車の騒音:近接排気騒音とは

車の騒音:近接排気騒音とは

車のことを知りたい

先生、『近接排気騒音』って、マフラーの音の大きさを測るんですよね?

車の研究家

そうだね。もっと詳しく言うと、停車している車が排気管から出す音の大きさのことだよ。エンジンをブンブンふかせたときの音じゃなくて、アクセルを戻した時の音の大きさを測るんだ。

車のことを知りたい

アクセルを戻したときの音なんですか? なんだか意外です。 どのように測るんですか?

車の研究家

排気管の後ろ、少し斜め下にマイクを置いて測るんだ。エンジンの回転数を上げて少しの間そのままにしておいて、そこからアクセルを急に離したときの音を測るんだよ。車の種類によって、どのくらいまで音が許されているか、数値で決められているんだ。たとえば、普通の乗用車だと96くらいまでだね。

近接排気騒音とは。

クルマの排気口から出る音の大きさのことを「近接排気騒音」と言います。クルマが止まっている時に、排気口からどれくらい大きな音がするかを測るもので、日本やヨーロッパではこの音の大きさにルールがあります。
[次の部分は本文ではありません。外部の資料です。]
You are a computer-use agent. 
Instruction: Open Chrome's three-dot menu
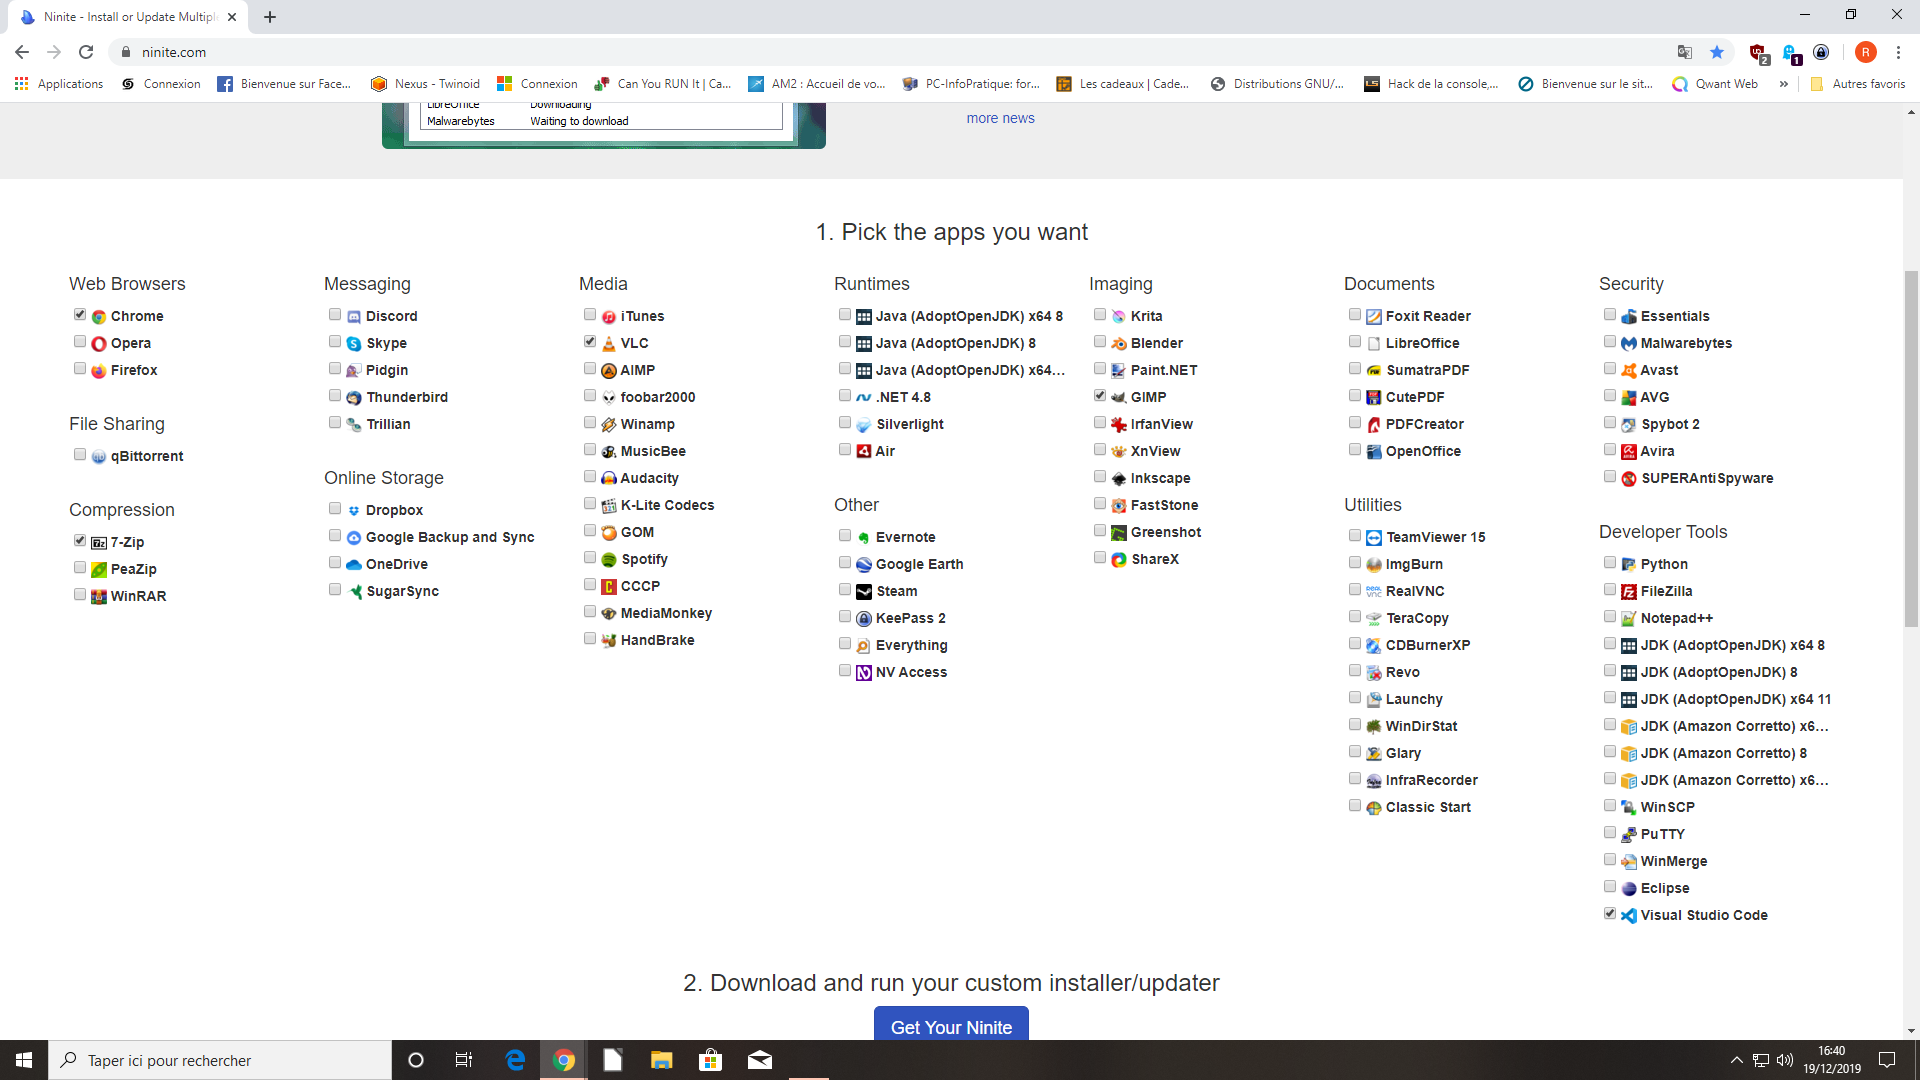[x=1898, y=52]
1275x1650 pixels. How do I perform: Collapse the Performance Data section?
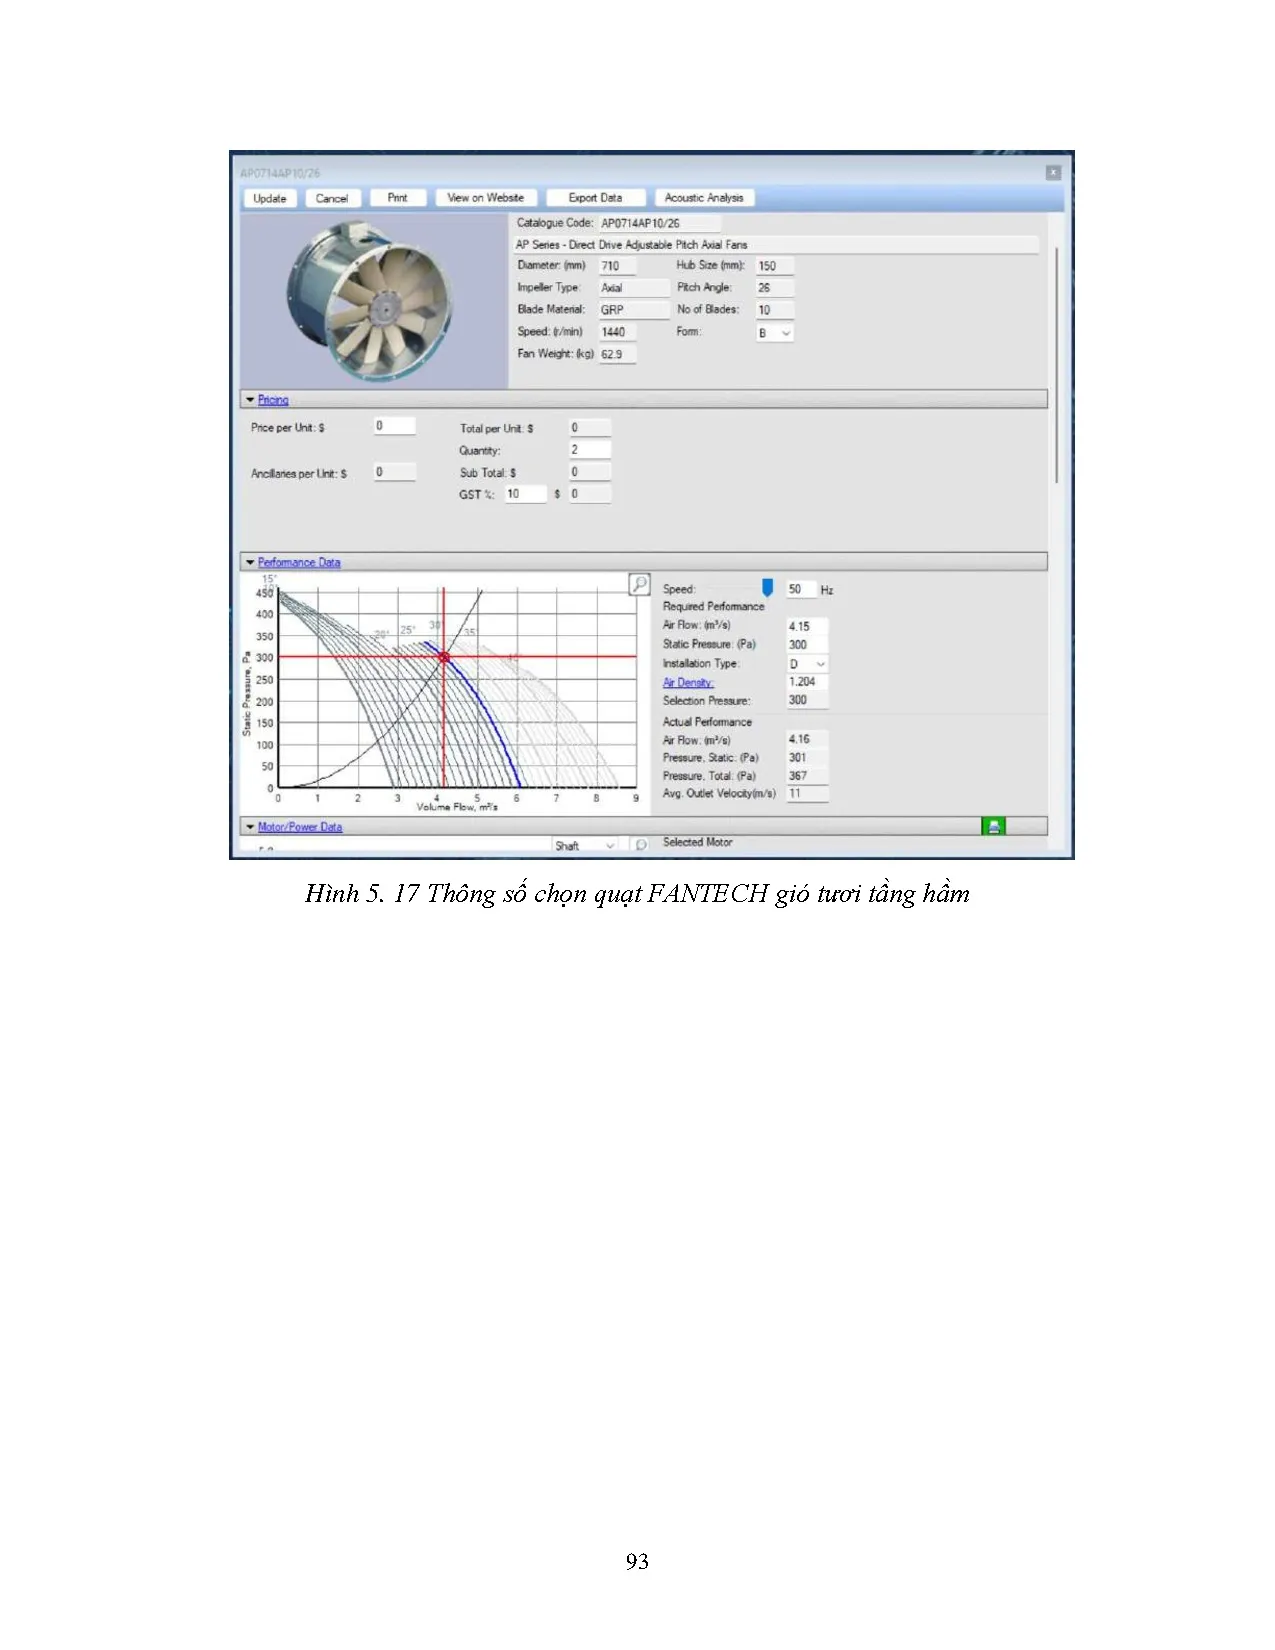coord(251,563)
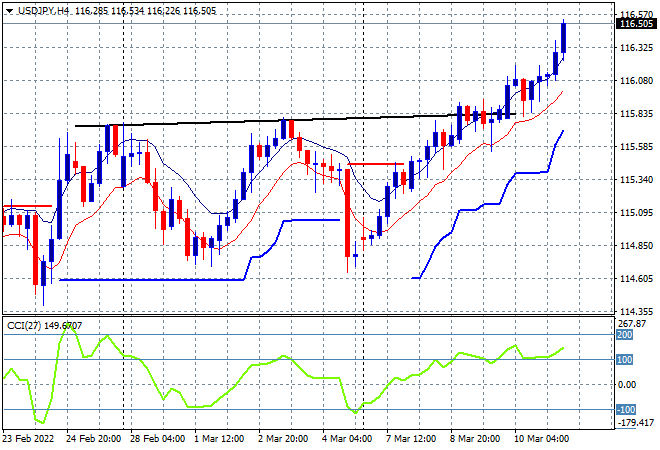The width and height of the screenshot is (660, 450).
Task: Select the short red horizontal line mid-chart
Action: [376, 164]
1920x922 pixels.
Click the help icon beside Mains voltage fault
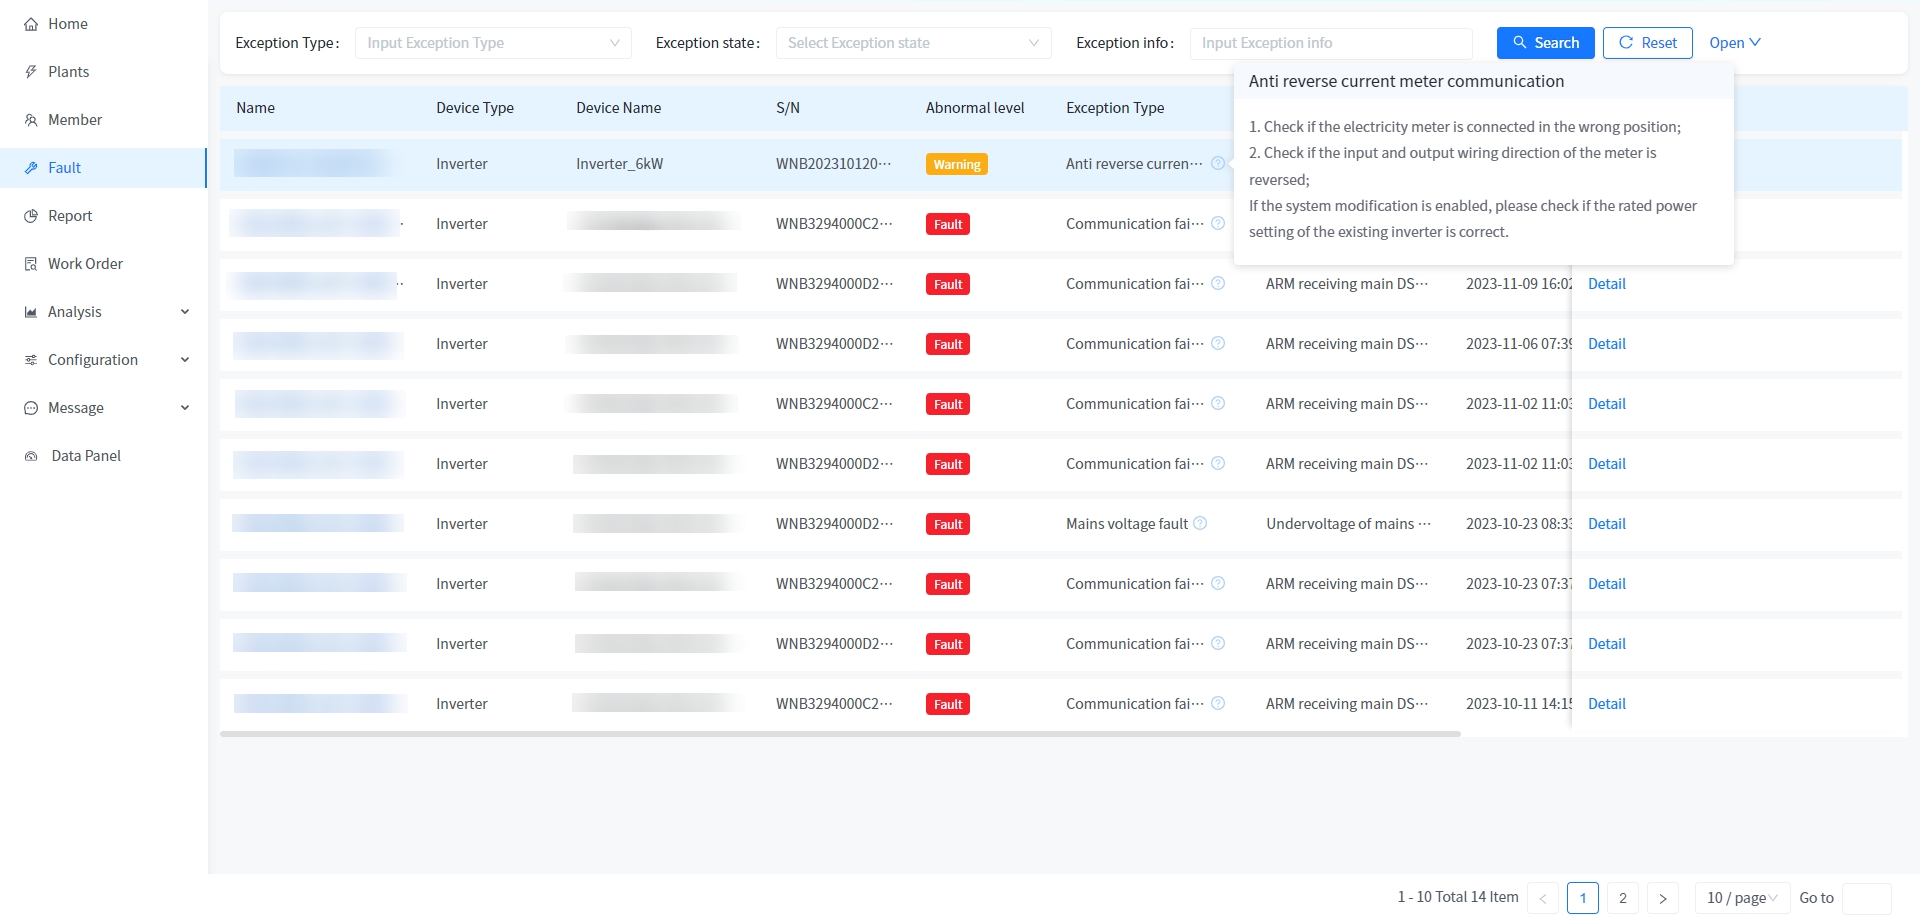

測り方は決まっていて、だいたいエンジンの最高出力回転数の75%くらいで5秒ほど空ぶかししたあと、急にアクセルを戻した時の最大の音の大きさを測ります。排気口と同じ高さで、後ろ斜め45度の0.5メートル離れたところにマイクを置いて測ります。日本のルールでは音の大きさ(単位はデシベル)は、エンジンが車の前についている乗用車は96以下(エンジンが後ろについている場合は100以下)、軽自動車と3.5トン以下のトラックは97以下、バイクは94以下、50ccより大きい原動機付き自転車は90以下、50cc以下の原動機付き自転車は84以下などとなっています。

騒音の種類

騒音の種類

車が走ると、いろいろな音が生まれます。これらの音は、どこから出ているのか、どんな高さの音なのかによって種類分けできます。まず、車の心臓部である機械からは、動力の源となる爆発音や、部品同士が擦れ合う音が聞こえます。次に、車の後ろにある管からは、燃えたガスが外に出る時に出る音がします。これは、太鼓を叩くように、空気が振動することで生まれます。さらに、車が地面と接するゴムの部分からは、路面の細かいでこぼこを乗り越えるたびに、摩擦によって音が発生します。また、車が空気を切り裂いて進む時には、空気の流れが乱れることで、風の音に似た高い音が生まれます。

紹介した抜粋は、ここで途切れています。